ST is very extensible. Admittedly kind of misleading when people look at what you can do versus what’s available without learning a few things. You either live within the walls, find and use the community (requires some learning), or outright learn how to code. Personally, I love the flexibility. If you’re not a coder, checkout CoRE. If you are, it’s not that tough.

SmartThings is very versatile, but definitely lacks discoverability. A lot of that is made up for by this community, which I have found to be very helpful and very active, and which can get you a quick response to most questions. :sunglasses:

The following might also be of interest:

The official blog is always interesting, but unfortunately they don’t go back and update it as things change, and things change often.

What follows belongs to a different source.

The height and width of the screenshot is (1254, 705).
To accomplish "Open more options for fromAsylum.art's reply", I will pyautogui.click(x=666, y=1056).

Thx JD for the link to the article. While it definitely helps to understand the v2 app, I find ST lacks overall instruction and guidance. Connection was easy and quick which excited me. All my IRIS devices linked without issue BUT the keypad. My wife wants a simple chime to sound when a door is opened and a simple interface for arming. Since I am not a Java (or Groovy) programmer, I started with searching written DTHs to support devices and Apps to integrate actions. I tried to integrate Iris Keypad (which has a lot of discussion in the commune) but there appears to be no official app to support it. I tried one from Mitch ?? that partially works. Then I hear about CoRe and unlock manager and … but cannot find the apps within the smartapps due to poor organization and search tools. This has really frustrated me with a deadline to get done by Friday. Can anyone provide simple step by step directions and links to everything needed to make an IRIS keypad activate an alarm mode and chime with door openings?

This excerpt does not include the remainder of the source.